Wikipedia: https://en.wikipedia.org/wiki/Celsus
Celsus (/ˈsɛlsəs/; Hellenistic Greek: Κέλσος, Kélsos; fl. AD 175–177) was a 2nd-century Greek philosopher and opponent of early Christianity.[1][2][3] His literary work, The True Word (also Account, Doctrine or Discourse; Greek: Hellenistic Greek: Λόγος Ἀληθής),[4][5] survives exclusively in quotations from it in Contra Celsum, a refutation written in 248 by Origen of Alexandria.[3] The True Word is the earliest known comprehensive criticism of Christianity.[3] Hanegraaff[6] has argued that it was written shortly after the death of Justin Martyr (who was possibly the first Christian apologist), and was probably a response to his work.[6] Origen stated that Celsus was from the first half of the 2nd century AD, although the majority of modern scholars have come to a general consensus that Celsus probably wrote around AD 170 to 180.[7][8]

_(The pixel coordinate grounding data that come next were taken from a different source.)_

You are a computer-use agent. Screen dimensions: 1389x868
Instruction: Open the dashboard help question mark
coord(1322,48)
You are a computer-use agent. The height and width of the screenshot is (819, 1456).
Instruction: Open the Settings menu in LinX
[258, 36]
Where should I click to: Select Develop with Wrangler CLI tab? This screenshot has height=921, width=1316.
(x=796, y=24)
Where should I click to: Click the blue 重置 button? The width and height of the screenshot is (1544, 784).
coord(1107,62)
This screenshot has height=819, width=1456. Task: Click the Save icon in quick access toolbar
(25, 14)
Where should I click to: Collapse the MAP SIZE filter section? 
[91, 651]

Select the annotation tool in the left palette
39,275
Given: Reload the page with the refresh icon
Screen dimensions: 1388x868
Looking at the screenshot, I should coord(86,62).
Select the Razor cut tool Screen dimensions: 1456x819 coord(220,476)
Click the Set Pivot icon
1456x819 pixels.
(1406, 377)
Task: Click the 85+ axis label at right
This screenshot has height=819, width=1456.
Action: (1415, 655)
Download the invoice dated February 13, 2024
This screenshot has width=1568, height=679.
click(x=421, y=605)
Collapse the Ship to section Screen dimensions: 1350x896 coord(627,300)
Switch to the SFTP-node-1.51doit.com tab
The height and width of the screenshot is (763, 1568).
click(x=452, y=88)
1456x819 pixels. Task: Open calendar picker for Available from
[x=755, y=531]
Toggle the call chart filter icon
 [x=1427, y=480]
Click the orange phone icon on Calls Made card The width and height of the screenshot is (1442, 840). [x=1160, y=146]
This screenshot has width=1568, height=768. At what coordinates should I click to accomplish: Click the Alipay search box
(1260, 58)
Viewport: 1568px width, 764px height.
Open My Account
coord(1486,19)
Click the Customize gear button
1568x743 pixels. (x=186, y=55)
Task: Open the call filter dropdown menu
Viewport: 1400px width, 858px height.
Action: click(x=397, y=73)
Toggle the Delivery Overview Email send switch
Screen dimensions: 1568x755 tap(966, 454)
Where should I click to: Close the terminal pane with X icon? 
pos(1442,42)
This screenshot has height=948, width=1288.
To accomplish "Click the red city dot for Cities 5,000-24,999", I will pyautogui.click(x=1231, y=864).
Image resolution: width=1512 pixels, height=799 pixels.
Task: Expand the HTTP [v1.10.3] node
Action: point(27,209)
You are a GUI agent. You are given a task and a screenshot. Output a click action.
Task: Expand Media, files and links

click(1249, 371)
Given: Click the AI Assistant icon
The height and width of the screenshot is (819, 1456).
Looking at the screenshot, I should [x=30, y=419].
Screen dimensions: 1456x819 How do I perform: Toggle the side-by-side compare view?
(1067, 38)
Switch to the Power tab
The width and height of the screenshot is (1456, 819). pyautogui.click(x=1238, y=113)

THIS points out that there may be more than one Celsus, and there is confusion as to whether the anti-Christian Celsus was in fact an Epicurean:
Philosophy[edit]
All that is known about Celsus personally is what comes from the surviving text of his book and from what Origen says about him.[9] Although Origen initially refers to Celsus as an Epicurean,[10][11][12] his arguments reflect ideas of the Platonic tradition, rather than Epicureanism.[10][13][12] Origen attributes this to Celsus's inconsistency,[10] but modern historians see it instead as evidence that Celsus was not an Epicurean at all.[10][11] Joseph Wilson Trigg states that Origen probably confused Celsus, the author of The True Word, with a different Celsus, who was an Epicurean philosopher and a friend of the Syrian satirist Lucian.[11] Celsus the Epicurean must have lived around the same time as the author of The True Word and he is mentioned by Lucian in his treatise On Magic.[11] Both Celsus the friend of Lucian and Celsus the author of The True Word evidently shared a passionate zeal against superstitio, making it even easier to see how Origen could have concluded that they were the same person.[11]